#### PROVIDED INFORMATION

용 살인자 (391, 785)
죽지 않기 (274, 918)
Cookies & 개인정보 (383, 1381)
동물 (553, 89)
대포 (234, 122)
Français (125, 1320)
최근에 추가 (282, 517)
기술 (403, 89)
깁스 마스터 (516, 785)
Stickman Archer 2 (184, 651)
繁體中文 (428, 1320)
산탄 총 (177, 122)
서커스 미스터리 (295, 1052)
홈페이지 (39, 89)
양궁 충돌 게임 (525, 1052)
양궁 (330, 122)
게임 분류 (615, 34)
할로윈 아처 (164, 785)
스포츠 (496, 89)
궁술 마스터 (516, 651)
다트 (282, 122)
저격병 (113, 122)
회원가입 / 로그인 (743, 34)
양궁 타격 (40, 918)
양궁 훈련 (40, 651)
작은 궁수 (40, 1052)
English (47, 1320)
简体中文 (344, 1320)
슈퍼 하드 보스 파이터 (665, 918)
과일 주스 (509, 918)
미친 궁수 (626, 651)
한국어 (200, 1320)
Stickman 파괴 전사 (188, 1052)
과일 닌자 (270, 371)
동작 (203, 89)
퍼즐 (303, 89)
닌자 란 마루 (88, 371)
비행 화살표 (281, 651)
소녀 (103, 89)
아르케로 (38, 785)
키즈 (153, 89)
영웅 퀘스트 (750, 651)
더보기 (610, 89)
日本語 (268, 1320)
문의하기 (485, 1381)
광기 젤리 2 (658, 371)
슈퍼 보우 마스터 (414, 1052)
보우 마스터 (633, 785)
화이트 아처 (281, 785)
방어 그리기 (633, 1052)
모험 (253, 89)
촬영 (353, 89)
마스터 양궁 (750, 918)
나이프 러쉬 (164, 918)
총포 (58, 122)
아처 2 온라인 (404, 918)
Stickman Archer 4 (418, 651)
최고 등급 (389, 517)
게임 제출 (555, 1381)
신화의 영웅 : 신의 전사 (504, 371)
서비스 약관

########

Set every line down again exactly. Begin with the first line of the entries and finish with the line containing "촬영 (353, 89)".

용 살인자 (391, 785)
죽지 않기 (274, 918)
Cookies & 개인정보 (383, 1381)
동물 (553, 89)
대포 (234, 122)
Français (125, 1320)
최근에 추가 (282, 517)
기술 (403, 89)
깁스 마스터 (516, 785)
Stickman Archer 2 (184, 651)
繁體中文 (428, 1320)
산탄 총 (177, 122)
서커스 미스터리 (295, 1052)
홈페이지 (39, 89)
양궁 충돌 게임 (525, 1052)
양궁 (330, 122)
게임 분류 (615, 34)
할로윈 아처 (164, 785)
스포츠 (496, 89)
궁술 마스터 (516, 651)
다트 (282, 122)
저격병 (113, 122)
회원가입 / 로그인 (743, 34)
양궁 타격 (40, 918)
양궁 훈련 (40, 651)
작은 궁수 (40, 1052)
English (47, 1320)
简体中文 (344, 1320)
슈퍼 하드 보스 파이터 (665, 918)
과일 주스 (509, 918)
미친 궁수 (626, 651)
한국어 (200, 1320)
Stickman 파괴 전사 (188, 1052)
과일 닌자 (270, 371)
동작 (203, 89)
퍼즐 (303, 89)
닌자 란 마루 (88, 371)
비행 화살표 (281, 651)
소녀 (103, 89)
아르케로 (38, 785)
키즈 (153, 89)
영웅 퀘스트 (750, 651)
더보기 (610, 89)
日本語 (268, 1320)
문의하기 (485, 1381)
광기 젤리 2 (658, 371)
슈퍼 보우 마스터 (414, 1052)
보우 마스터 (633, 785)
화이트 아처 (281, 785)
방어 그리기 (633, 1052)
모험 (253, 89)
촬영 (353, 89)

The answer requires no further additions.